Interestingly, an analysis of Census data shows that the rate of multigenerational households in the U.S. has increased over the past five decades, after years of decline. Researchers credit that increase largely to an influx of immigrants from regions where it is common for grandparents to share a home with their children and grandchildren.

For Americans of European descent, however, it has become more desirable for seniors to age in place, remaining in their homes as long as they are able rather than moving in with family members. As a study from the University of Southern California surmised: “For many people, maintaining a sense of independence is essential, as it enables older adults to improve quality of life. Aging in place allows older adults to retain a high level of control over their lives, as they can continue to live in familiar spaces.”

With seniors remaining in place and life expectancy increasing, housing availability for younger adults — or older renters — is limited.

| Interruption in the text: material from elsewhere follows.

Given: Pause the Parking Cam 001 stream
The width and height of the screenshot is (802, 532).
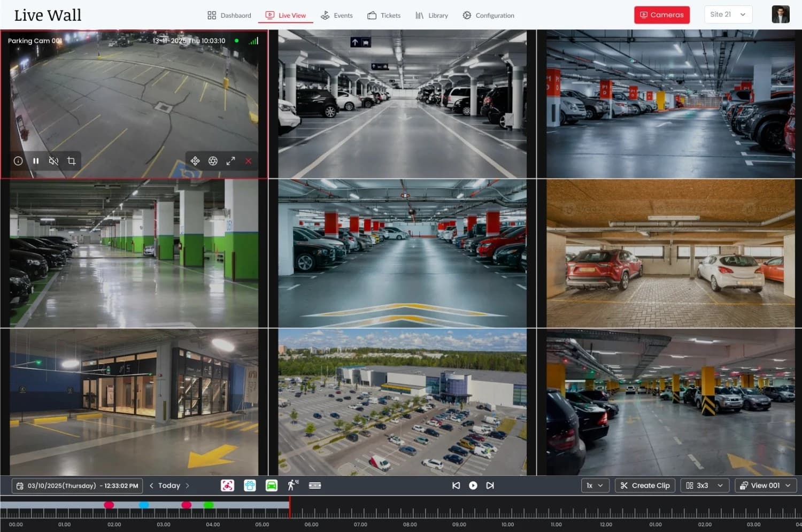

All of which makes a compelling argument for the idea behind HomeShare. “It’s a reciprocal arrangement to put people who have space to share with people who are seeking a more affordable place,” the organization’s Eichler said. “We’re fighting to release all this affordable housing that’s already distributed throughout Clark County.”

But caution is warranted. Welcoming a boarder into your home and ensuring that rental agreements are followed can be daunting for potential landlords. HomeShare seeks to pair compatible housemates and requires background checks.

One small organization cannot solve Clark County’s lack of housing or its increase in homelessness. But it can help drive conversations about how Americans view aging and the cultural norms that surround our ideas about housing.